---------- Excerpted text ----------

Welcome to Mirror Driving. Every week, your favorite columnists sit down and give their opinion about the latest NASCAR news and rumors. Love us or hate us, make a comment below and tell us how you feel about what we’ve said!

This Week’s Participants:
Tom Bowles (Frontstretch Managing Editor/Mondays/Bowles-Eye View)
Toni Montgomery (Frontstretch Senior Editor/Fridays/Rick Crawford Driver Diary)
Tony Lumbis (Mondays/Rookie Report)
Mike Neff (Tuesdays/Full Throttle & Thursdays/Fantasy Picks ‘N’ Pans)
Matt Taliaferro (Thursdays/Fanning the Flames)
Amy Henderson (Fridays/Holding a Pretty Wheel)
Vito Pugliese (Fridays/That’s History)

Clint Bowyer‘s win: Flash in the pan, or a statement that he can be a major contender for this year’s title?

Matt T.: Neither. He’s no flash, but he’s no title contender.
Amy: He’s no flash in the pan, Matt, but he’s consistent. While I don’t see a title for him this year, a solid finish of eighth-10th is what I’d look for.
Toni: I agree with Amy. Bowyer’s been knocking on the door all year – he’s a consistent top-10 guy, so he was bound to get a win sooner or later. And they just so happened to put it all together this week.
Mike: I don’t know that I’d call it a flash in the pan. If anything, he was one of the most consistent drivers all season long, which gives him a better chance at winning the title now that he has a win.
Matt T.: And what a win it was.
Tom: Oh, no doubt; it was a dominating performance, and I certainly don’t think it’s a one-time thing. But nothing from the RCR organization over the past month has convinced me that they are better than the two Chevy teams positioned in front of them: Joe Gibbs Racing and Hendrick Motorsports.
Toni: Right. This win does not mean he’s a title contender by any means. No more, no less.
Tony: I actually agree with that. See: Jeff Burton, Chase ’06. This run just shows that he is not the automatic 12th-place finisher.
Tom: Yeah – the thing is, Bowyer’s great at collecting top 10s. It’s a hobby of his. But top fives – now, that’s another matter. He’s only got three – and three isn’t going to win you a title. For him to win this, he’s going to have to collect four or five more top-five finishes over the course of the next nine races, and I just don’t see him doing that.
Amy: Four or five top fives with guys like Tony Stewart, Jimmie Johnson and Jeff Gordon finishing behind him, Tom. And that’s not going to happen.
Matt T.: On the bright side, I couldn’t think of a better winner for NHIS. This win will do more for Bowyer than it would for J.J., Smoke or Gordon.
Vito: I think it’s been a long time coming. Gil Martin had been holding back, waiting for the Chase to start to bring out their best stuff. The way the No. 31 and the No. 29 ran, it’s clear they had different setups.
Tom: You know what Bowyer did that was cool? Blow the car’s engine during the burnout. Now that’s how you should celebrate your first win.
Vito: He should have flipped it over and lit it on fire. Oh, wait; he already did that at Daytona.
Matt T.: The No. 07 was fast off the hauler, guys. They had them covered all weekend, and rain on Saturday worked in Bowyer’s favor.
Tom: Well Matt, I think the rain really helps with the Car of Tomorrow, because no one knows how to adjust the car. With no practice time, if someone comes off the truck with a fast hot rod on Friday, you’re screwed on Sunday.

---------- Source data ----------

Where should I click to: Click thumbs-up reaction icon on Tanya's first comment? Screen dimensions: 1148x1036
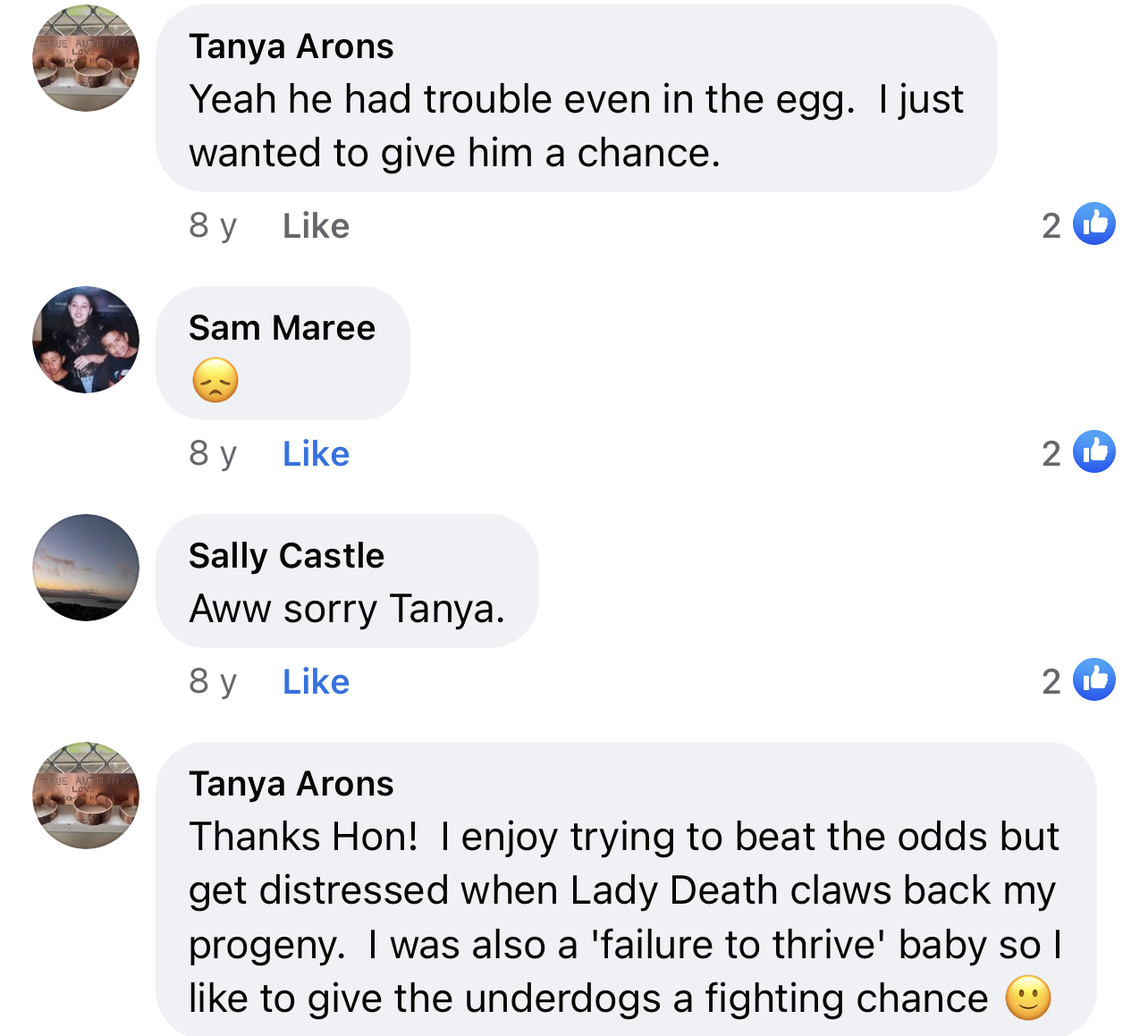tap(1094, 224)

----------

Complete the following |
1. List the full names of all the participants in the Mirror Driving roundtable.
2. Reproduce the Mirror Driving roundtable word for word from "Toni: I agree" to "win it was.".
The data plays no role in this exercise.

Results for the exercise |
1.
Tom Bowles
Toni Montgomery
Tony Lumbis
Mike Neff
Matt Taliaferro
Amy Henderson
Vito Pugliese

2.
Toni: I agree with Amy. Bowyer’s been knocking on the door all year – he’s a consistent top-10 guy, so he was bound to get a win sooner or later. And they just so happened to put it all together this week.
Mike: I don’t know that I’d call it a flash in the pan. If anything, he was one of the most consistent drivers all season long, which gives him a better chance at winning the title now that he has a win.
Matt T.: And what a win it was.